# A cheap flash reflector system/foam core bounce alternative



## Kodan_Txips (Feb 15, 2005)

This is a repost of something I put in the critique section, as I want folk to experiment for me, and with me.  (So to speak.  Just not ON me)

My name is Pete, and I am a cheapskate.

Don't invest in foamcore stuff - take a look at the big block of polystyrene foam that came with your TV, hifi, printer, whatever.

Often it is big enough to stand on its edge, and it can make a fantastic "dish reflector" for macro work and flash portraiture, especially as flash may reflect off the walls of the cavity as well as the back, thus diffusing the light even more.

Sometimes the largest face has a big hole in it. This can make a good surround-/ring-flash effect, especially if you mount the subject within the hole - you can get 4-directional soft backlight, all sorts of different effects.

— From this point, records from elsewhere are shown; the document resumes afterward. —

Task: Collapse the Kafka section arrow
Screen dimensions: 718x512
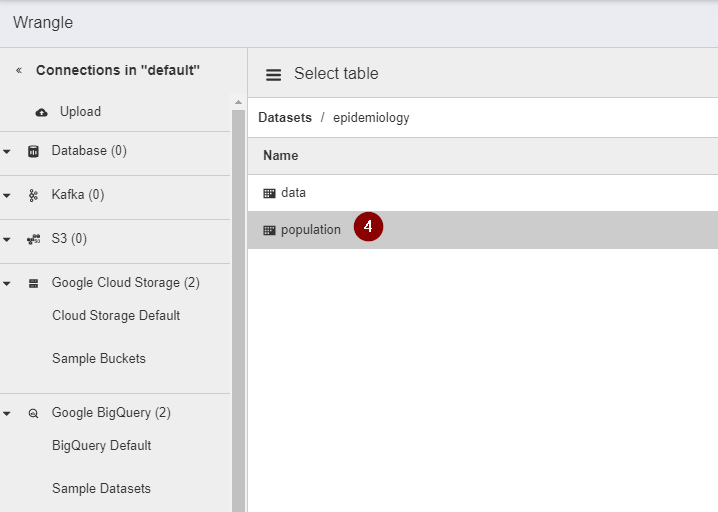Action: 7,196
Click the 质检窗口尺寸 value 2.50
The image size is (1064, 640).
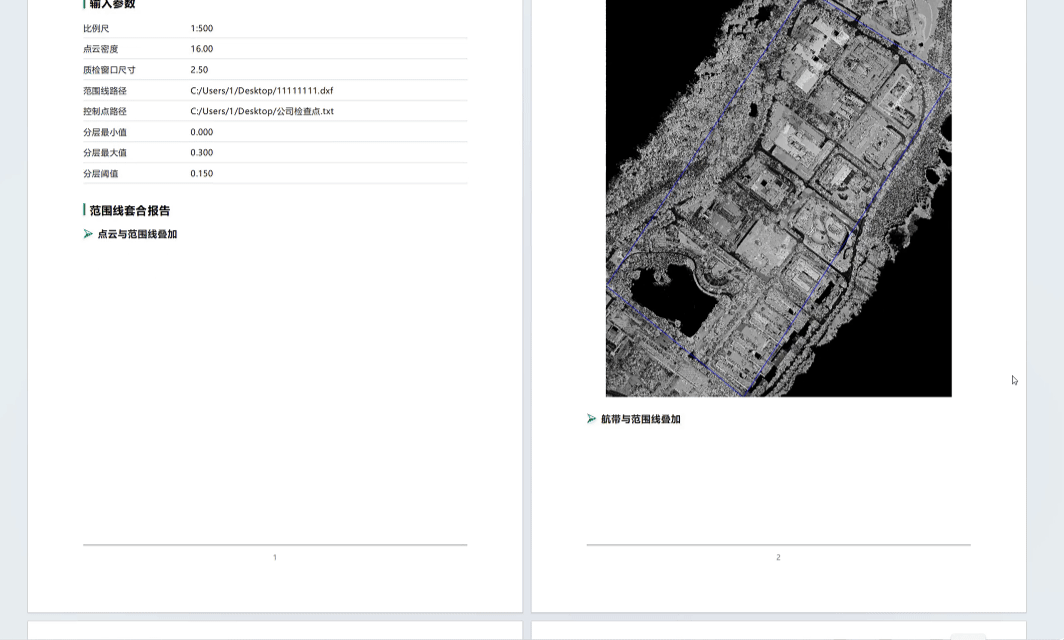coord(199,70)
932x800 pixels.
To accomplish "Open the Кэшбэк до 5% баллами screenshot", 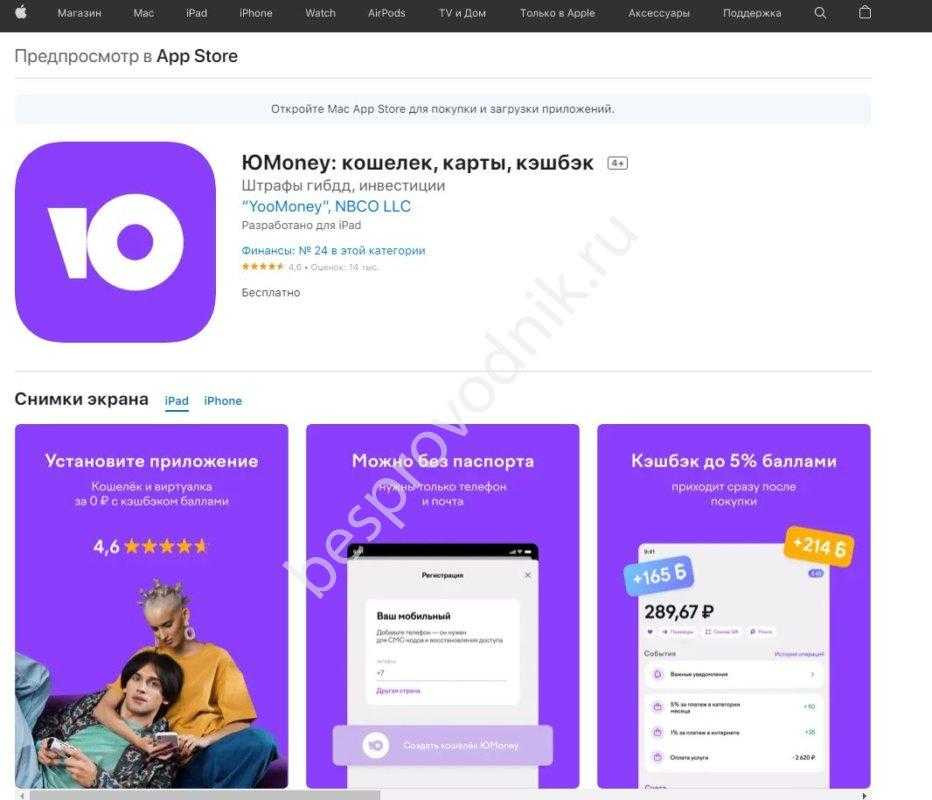I will (x=734, y=606).
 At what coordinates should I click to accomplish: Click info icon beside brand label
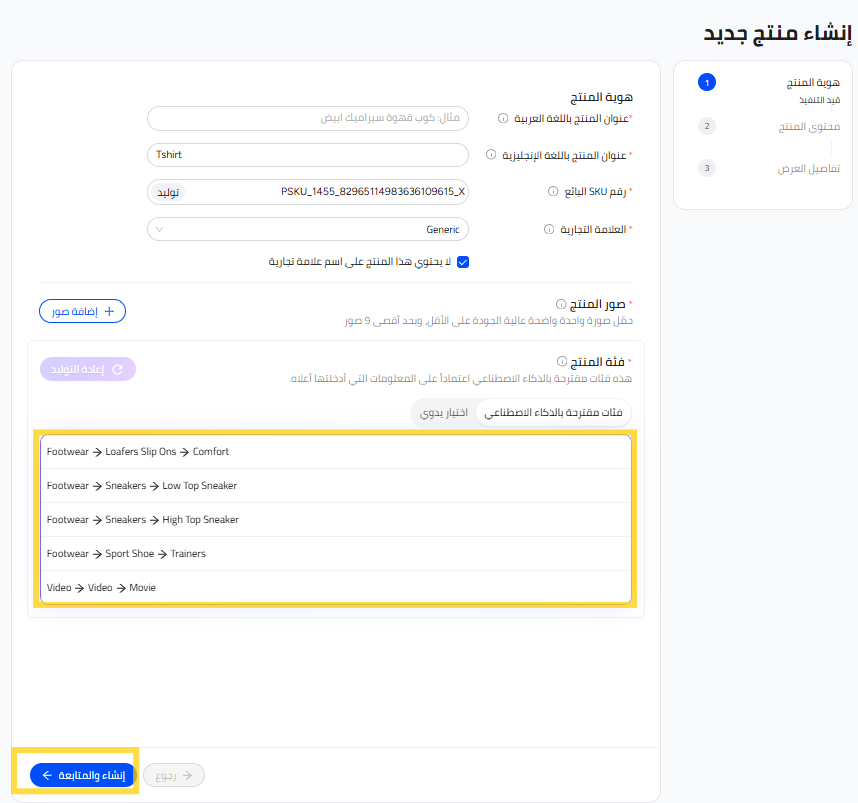(549, 229)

Of course, I can't prove any of this waffle, it has been decades since I last did it, but maybe people could experiment and post results here?


----------



## Digital Matt (Feb 15, 2005)

I would hardly call foamcore an investment   I bought a 20"x30" piece for about $2.  If you have that stuff lying around, it's always worth a try.  I personally don't keep the foam from my appliances.


----------



## Kodan_Txips (Feb 15, 2005)

What?  Sacrilege!

I have the complete packaging for every gadget I have bought for the last few years.

I had never heard of this foam core bounce stuff before I joined this forum, it just sounds expensive.

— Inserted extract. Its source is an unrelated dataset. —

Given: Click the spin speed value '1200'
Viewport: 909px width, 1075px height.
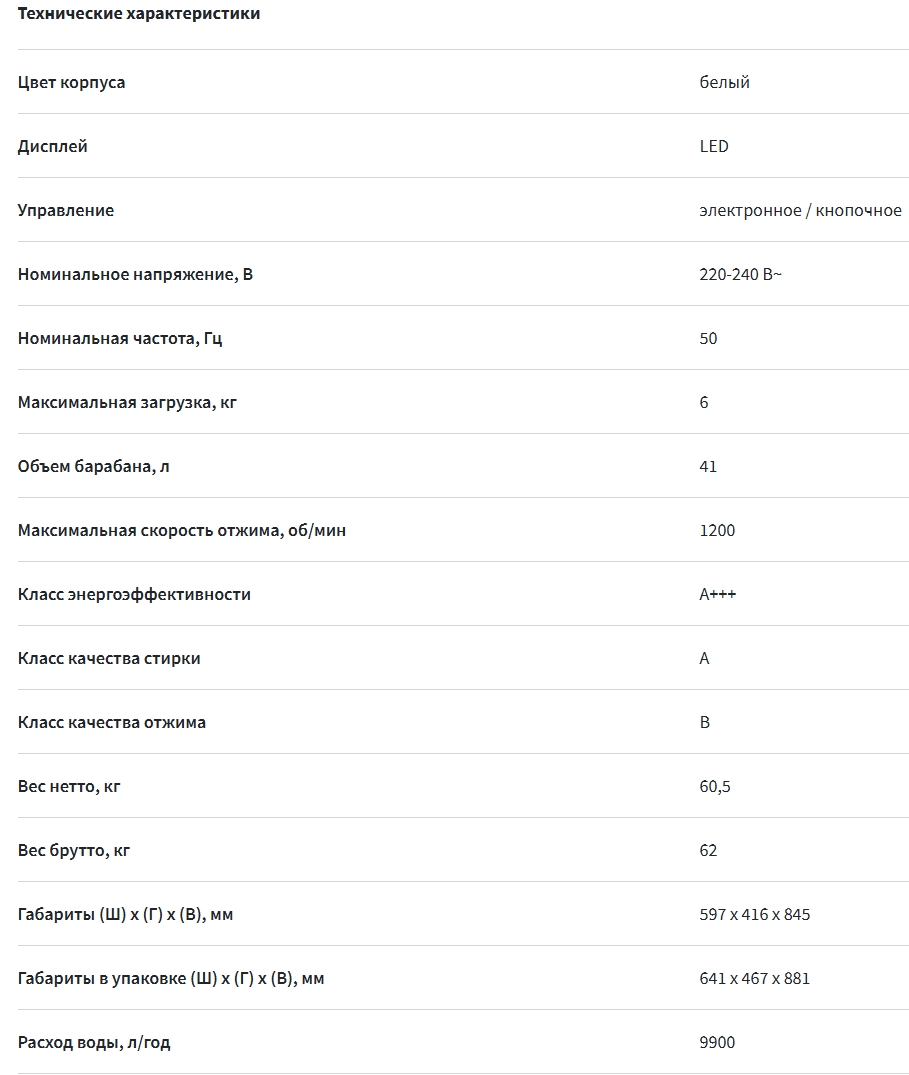Looking at the screenshot, I should point(717,530).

I will check it out on google.


----------



## SLOShooter (Feb 15, 2005)

I think "Foam core" is that stuff that you buy at a office supply store that is foam in the middle and kind of papery on the outsides.  It's most used for projects and such as science fair and presentations.  It's most deffinatly not expensive, unless you live on ramen, in which case it's probibly gonna cost you a week or two worth of eating.


----------



## PreludeX (Feb 15, 2005)

Digital Matt said:
			
		

> I would hardly call foamcore an investment   I bought a 20"x30" piece for about $2.  If you have that stuff lying around, it's always worth a try.  I personally don't keep the foam from my appliances.

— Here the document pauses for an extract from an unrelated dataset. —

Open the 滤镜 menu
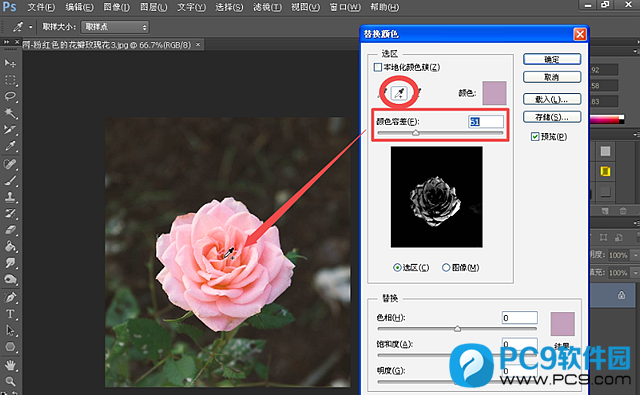The image size is (640, 395). (x=267, y=7)
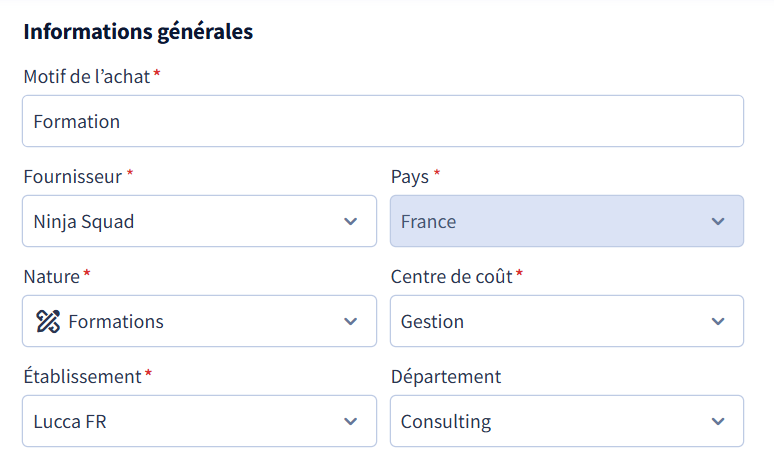The image size is (774, 465).
Task: Click the Pays field label
Action: pyautogui.click(x=410, y=177)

i get foamcor for free..... theres a place here in seattle that uses them for like movies and then when they are done, they throw them out.... so i have big 7' x 3' peices all the way down to lil small ones... some wrapped in tin foil some not... all works good for me..


----------



## malachite (Feb 15, 2005)

You can use just regular old poster board too. With the right stand and clips you can bend it all around for both reflector duty and seamless backgrounds for shooting smaller stuff. Paint it, cover it in tin foil, the possibilities are unlimited.


----------